■ **What you are asked to do**: In the light-emitting structure excerpt below, which five parts make up each light-emitting unit 3?

DETAILED DESCRIPTION OF THE EMBODIMENTS

[0034] Now, the example embodiments will be described more comprehensively with reference to the accompanying drawings. However, the example embodiments can be implemented in various forms and should not be construed as being limited to the examples set forth herein. Instead, these embodiments are provided so that the present application will be more comprehensive and complete, and the concept of the example embodiments will be fully conveyed to those skilled in the art.

[0035] Moreover, the described features, structures, or characteristics can be combined in any suitable manner in one or more embodiments. In the following description, many specific details are provided to give a full understanding of the embodiments of the present application. However, those skilled in the art will realize that the technical solutions of the present application can be practiced without one or more of the specific details, or other methods, components, devices, steps, etc. can be adopted. In other cases, well-known methods, devices, implementations, or operations are not shown or described in detail to avoid obscuring various aspects of the present application.

[0036] Hereinafter, the present application will be further described in detail with reference to the accompanying drawings and specific embodiments. It should be noted here that the technical features involved in the various embodiments of the present application described below can be combined with each other as long as they do not conflict with each other. The embodiments described below with reference to the accompanying drawings are exemplary and are intended to explain the present application, and should not be construed as a limitation to the present application.

[0037] In the embodiments of the present application, the light-emitting unit 3 may also include both a protective layer 308 and a reflective layer 306. At this time, the protective layer 308 covers the outer surface of the light-emitting layer 301, and the protective layer 308 can be in direct contact with the outer surface of the light-emitting layer 301 to protect the integrity and light-emitting performance of the light-emitting layer 301. The reflective layer 306 can cover the surface of the protective layer 308 away from the light-emitting layer 301 and the peripheral side surface of the protective layer 308. Thus, the light emitted to the non-light-emitting side of the light-emitting layer 301 can be reflected to the light-emitting side of the light-emitting layer 301 through the reflective layer 306, so as to improve the light-emitting rate and enhance the light-emitting brightness of the light-emitting structure 1.

[0038] As shown in FIG. 2, the present application provides a light-emitting structure 1, which includes a substrate 2 and a plurality of light-emitting units 3. The plurality of light-emitting units 3 are provided in an array and at intervals on the substrate 2.

[0039] The light-emitting unit 3 includes a light-emitting layer 301, a first-type doped layer 302, a second-type doped layer 303, a first-type electrode 304, and a second-type electrode 305.

[0040] The light-emitting layers 301 in each light-emitting unit 3 are provided in an array and at intervals on the substrate 2, and each second-type doped layer 303 and each first-type doped layer 302 are also provided at intervals.

[0041] In each light-emitting unit 3, the first-type doped layer 302 and the second-type doped layer 303 are in contact with the opposite sides of the light-emitting layer 301.

■ **Dataset content**:
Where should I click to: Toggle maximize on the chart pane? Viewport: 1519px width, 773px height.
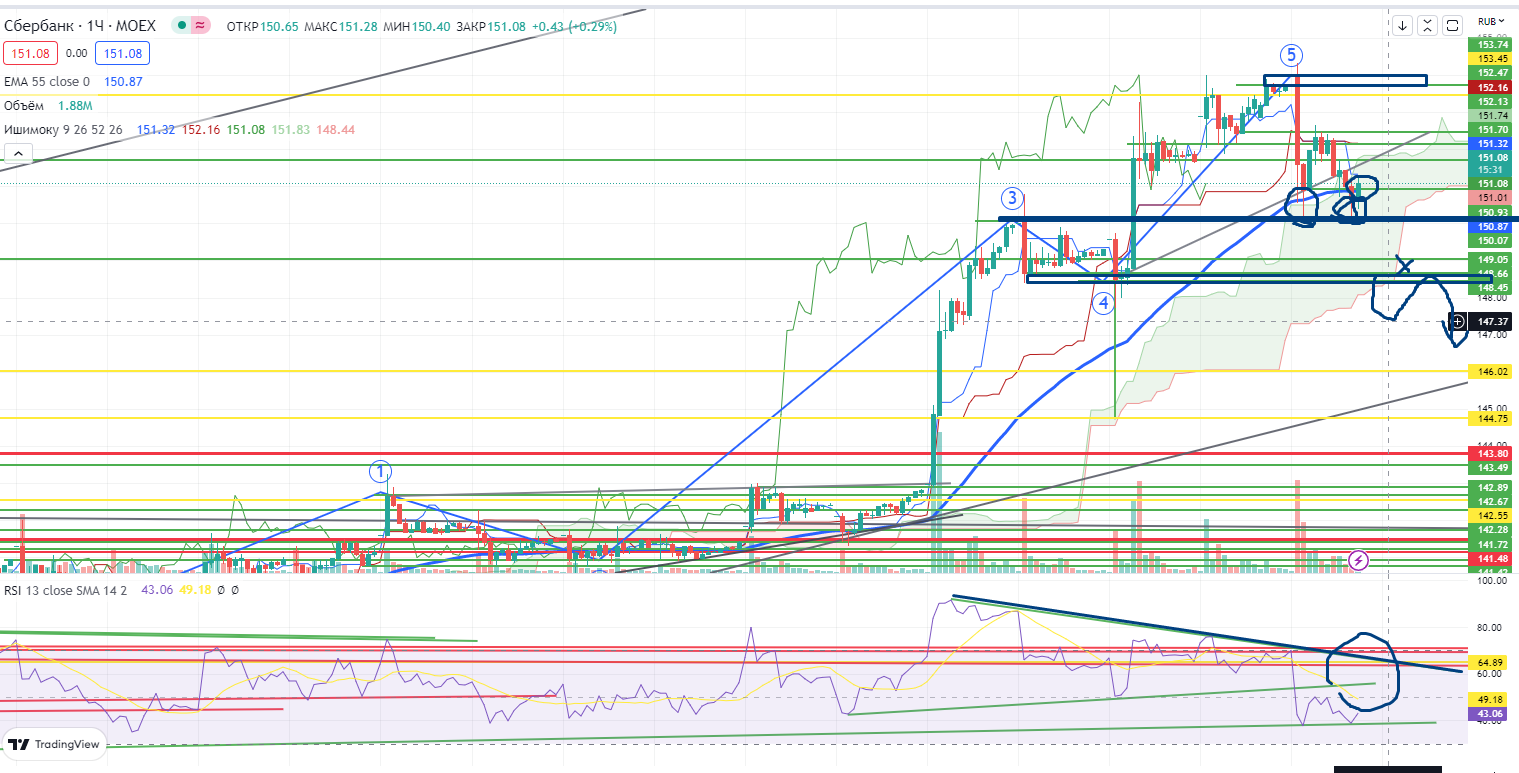1453,25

■ **Written response**: A light-emitting layer 301, a first-type doped layer 302, a second-type doped layer 303, a first-type electrode 304, and a second-type electrode 305.